Валька погнался за нею, на ходу дергая за ветки, но она все время выскальзывала из–под лавин, падающих с деревьев…
Потом она его долго отряхивала от снега, стараясь почувствительней хлопать брезентовой варежкой по спине, а он стоял как ни в чем не бывало и, выждав удобный момент, засунул ей за шиворот ледышку. Визгу — на весь лес!
…Дрова поделили поровну и спрятали в сараюшках.
Забежав домой, Валька взял деньги, карточки и помчался в магазин. У мамы сегодня день рождения, надо хоть что–нибудь купить.
Он страшно обрадовался, увидев у входа очередь. Значит, еще не закрыли. Те, кто впереди него, давно, видать, стоят. Замерзли, топчутся, словно приплясывают. Не позволят закрыть. А когда и за ним самим заняли, стало еще спокойней.
«Мама уже вернулась, наверно… Интересно, Леля к нам придет? Мама ее приглашала. Но могут не пустить. Куда, мол, на ночь глядя? Отец у нее серьезный. Молотков!.. Нет, не придет. А если придет, даже Шурик стесняться будет, промолчим весь вечер. Или в лучшем случае: «Ты ешь, ешь». — «Я уже наелась, спасибо».
… — Вам что, молодой человек? — спросила продавщица.
— Мне? Вот…
— Смальца нет, можете взять маргарин.
Стоящий за Валькой мужчина суетился, улыбаясь, и заправлял продавщице какие–то байки, радовался, что проскочил в магазин, повезло, — после него закрыли дверь на засов.
Сквозь щели прорывался пар, доносились с улицы жалобные просьбы, дверь толкали, стучали, но продавщица была невозмутима.
…Дома было необычно светло, мать где–то достала лампу–молнию. Даже странно, будто не у себя. Все вроде по–другому и неуютно стало, сырые углы на свет вылезли, пол в щелях, тряпье.

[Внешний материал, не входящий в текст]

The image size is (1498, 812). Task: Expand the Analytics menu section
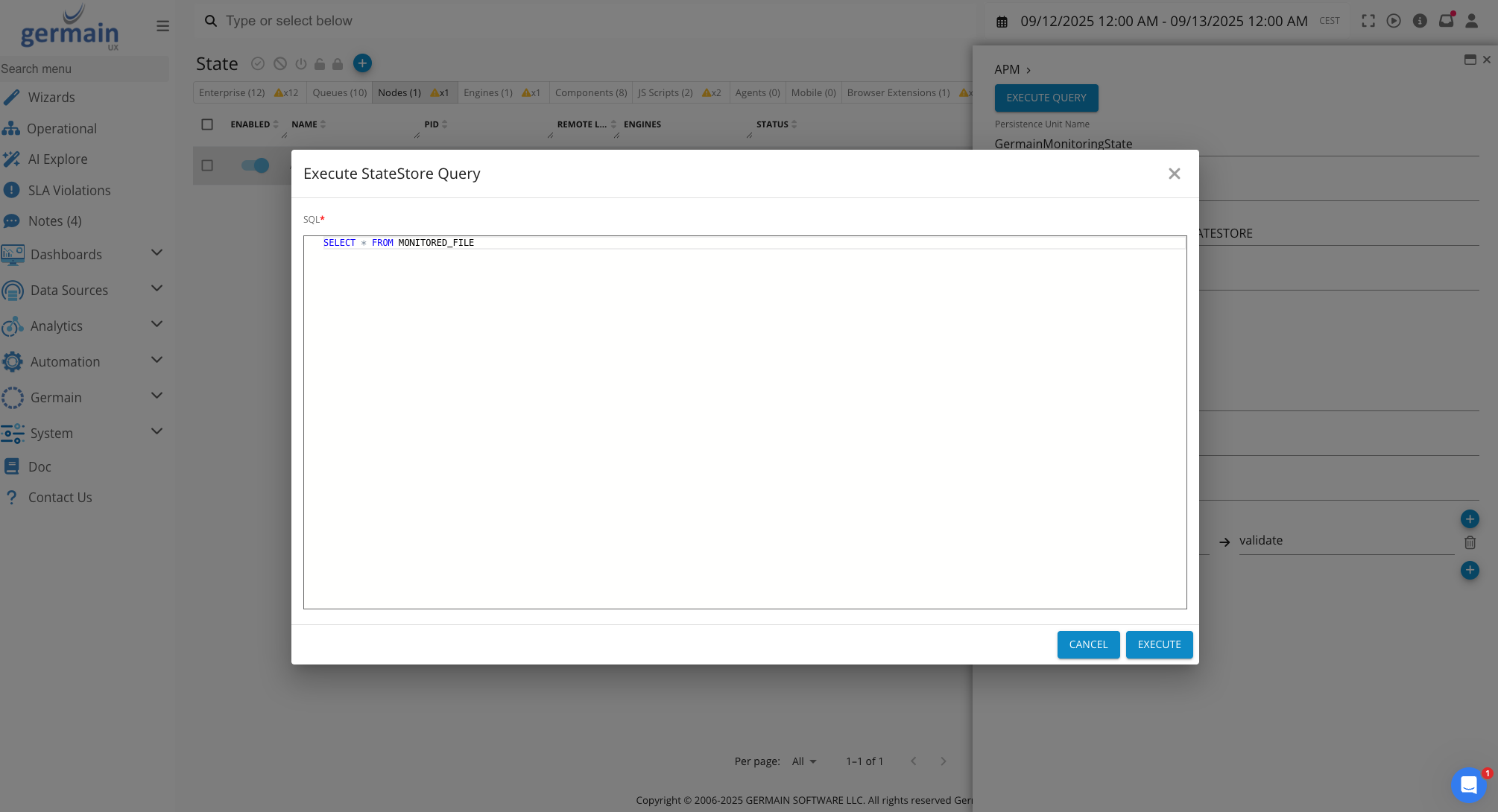157,325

На столе дымилась кастрюля с картошкой в мундирах. Мать суетилась, доставая праздничные тарелки.
— Леля придет?
— Не знаю. Если отпустят…
Леля не пришла. Сидели втроем: Шурик, Валька и мать.
Чокнулись рюмками с чаем.
— Мама… живи сто лет! — сказал Валька.
— Нет, двести! — заявил братишка и начал зевать.
— Иди спать, уже поздно, — тихо сказала мать.
Он послушно ушел за перегородку, а потом вдруг выскочил в трусах и в майке, подпрыгивая и пытаясь пойти вприсядку.
— «Барон герр фон дер Пшик попал на русский штык, — козлетоном вопил он, — остался от барона Пшика — пшик!»
Мать не рассердилась, отвела его, уложила спать. В дверь постучали.
— Леля! — Валька бросился к двери.
— Я это. — Окутанный морозным паром, ввалился в комнату Гапон, ожесточенно потирая уши.
Из–за перегородки показалась мать:
— Здравствуй, Миша! Что же ты не раздеваешься?
Гапон усмехнулся:
— Да я так, на секунду, по–соседски. Курящая вы, может, угостите?
— Курить не дам. — Мать вышла и скоро вернулась. — Возьми. — Она протянула ему небольшого деревянного слоника.
— А это зачем? — изумился он.
— Подарок тебе.
— На память? — Мишка растерянно улыбнулся. — Давайте. Сразу видно, интеллигентная вы. — Он зачем–то раскланялся перед ней, покраснев от смущения, и ушел.
— Зря вы его Гапоном дразните, — сказала мать.
— Всех дразнят…
— А тебя как?
Валька пожал плечами и снял с вешалки ватник.
— Я скоро.
— Может, не надо? Не ходи, комендантский час.
— Я мигом.
В лицо ударило вьюгой, в ушах гудело от ветра. По самой середине улицы ковыляла тропинка, дома замело по завалинки, ни огонька. У Лели тоже было темно. Он постоял немного у палисадника, и неожиданно на миг чем–то розовым изнутри засветилось окно у Лели ной соседки. Он толкнул калитку, подошел и прилип к стеклу.